# Recoil



## 280IM (Mar 28, 2005)

This has probley been asked before but what center fire rifle that you shot had the most recoil? For me it was a 460 Weatherby and I was dumb enough to sit down at the bench with it..


----------



## Plainsman (Jul 30, 2003)

I'm not sure about the recoil, it may have been the stock that was the killer. I shot a 50/140 sharps from the bench. The buttplate was a steel deep crescent intended to be shot off the upper arm. I had it against my shoulder, and it felt like the upper and lower portions of the crescent buried an inch or two into my shoulder. The guy handed me another round and I said, no thanks that's enough fun for one day. It hurt the next day.


----------



## big_al_09 (Feb 26, 2007)

I forget what caliber it was, but my uncle let me shoot a rifle that he has that's from WWI. that thing kicked like a mother!


----------



## neb_bo (Feb 3, 2007)

i shot an at-4 once. thats an 84 mm antitank shoulder fired rocket. it doesnt kick real bad, but it kinda scares the **** out of you. its loud, and the shockwave is weird. ive got a little single shot 20ga thatll beat you up, and i used to shoot trap with it when i was a kid. mosins tap pretty hard. ive shot 30-378's, and 340 wbys, the 30-378 had a brake, the 340 didnt, but i think a mosin still beats you worse.


----------



## Horsager (Aug 31, 2006)

416 Wby with the brake removed, 378Wby with no brake was just as bad. Both were Classic-Mark's, had real straight stocks like a Rem 700 Classic or Win 70.

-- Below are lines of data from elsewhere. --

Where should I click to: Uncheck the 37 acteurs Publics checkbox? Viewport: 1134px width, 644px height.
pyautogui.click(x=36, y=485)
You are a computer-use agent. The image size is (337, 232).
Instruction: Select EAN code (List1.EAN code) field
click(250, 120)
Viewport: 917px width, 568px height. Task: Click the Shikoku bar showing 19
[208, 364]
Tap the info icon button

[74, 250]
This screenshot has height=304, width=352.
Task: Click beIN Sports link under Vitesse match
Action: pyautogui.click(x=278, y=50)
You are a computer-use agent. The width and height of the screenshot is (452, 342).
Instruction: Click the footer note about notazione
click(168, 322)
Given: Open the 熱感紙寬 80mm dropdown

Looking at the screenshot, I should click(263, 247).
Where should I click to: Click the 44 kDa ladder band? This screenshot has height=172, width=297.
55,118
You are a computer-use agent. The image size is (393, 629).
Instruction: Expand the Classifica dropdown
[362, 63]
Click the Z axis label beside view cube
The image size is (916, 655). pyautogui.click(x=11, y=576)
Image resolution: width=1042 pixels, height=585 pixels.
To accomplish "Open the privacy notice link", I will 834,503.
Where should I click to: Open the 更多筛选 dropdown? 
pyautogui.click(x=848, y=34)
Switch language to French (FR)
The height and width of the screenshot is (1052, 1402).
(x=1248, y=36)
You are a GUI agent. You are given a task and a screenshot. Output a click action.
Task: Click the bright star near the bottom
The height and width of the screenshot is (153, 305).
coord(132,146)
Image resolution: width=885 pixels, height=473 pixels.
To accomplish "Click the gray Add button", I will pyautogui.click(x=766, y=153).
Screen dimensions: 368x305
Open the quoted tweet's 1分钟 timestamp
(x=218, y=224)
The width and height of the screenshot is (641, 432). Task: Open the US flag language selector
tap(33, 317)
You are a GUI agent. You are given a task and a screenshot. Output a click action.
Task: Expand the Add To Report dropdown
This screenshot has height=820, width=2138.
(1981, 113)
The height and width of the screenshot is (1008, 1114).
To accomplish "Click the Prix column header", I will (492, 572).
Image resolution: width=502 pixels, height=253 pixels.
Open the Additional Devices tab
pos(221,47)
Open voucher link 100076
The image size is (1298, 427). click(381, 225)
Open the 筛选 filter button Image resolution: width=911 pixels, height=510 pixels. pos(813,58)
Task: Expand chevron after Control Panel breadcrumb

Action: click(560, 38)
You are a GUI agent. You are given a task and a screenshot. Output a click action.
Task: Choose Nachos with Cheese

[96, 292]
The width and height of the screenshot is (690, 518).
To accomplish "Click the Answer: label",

I also sighted in a 340Wby for a guy going Musk Ox hunting. That rifle with no brake from a bench was punishing as well.

I've also shot a couple of 50 BMG's but they were both 25#+ which made the recoil quite manageable.


----------



## xdeano (Jan 14, 2005)

458 Win Mag was probably the worst i've ever shot. second was a 30-378, I shot three rounds one day at the range, and i was done for the day. I'm glad i sighted in before i started playing.
xdeano


----------



## People (Jan 17, 2005)

My 7mm STW was untill I put a muzel break on it. Now it is like using a 22-250, but way louder.

Using an AR-50 is like a big push Not really a kick at all.


----------



## Sin man (Jul 25, 2006)

probaly a light weight model 70 with a sporter barrel in a 7mm rem mag off a bench.


----------



## bandman (Feb 13, 2006)

It's tough to say, but I remember shooting a Lazzeroni 7.82 which had quite a bite to it. At $5 a shell and $100/box ammunition costs for these guns are ridiculous.


----------



## iwantabuggy (Feb 15, 2005)

I don't know if it is technically the hardest recoiling gun I have ever shot, but a Mossberg 835 with 2 oz of shot doing in the ball park of 1350 fps kicks pretty dang hard. I don't notice it too much shooting off hand, sitting, or kneeling, but when I was patterning it I shot it prone and it has quite a wallop.


----------



## clampdaddy (Aug 9, 2006)

I have a little single shot H&R 10ga turkey gun that is pretty gnarley to fire in any position other than standing. 
As far as rifles go, believe it or not, the worst bit&$ slap I've ever recieved from a rifle was a custom super lightweight mauser chambered in 7X57mm. It planted my thumb knuckle into my face just hard enough to bust my lip. I'll shoot my 45-110 or my 10ga all day but for some reason that little ba$tar& was simply vicious (and I'm building one just like it :eyeroll: ).


----------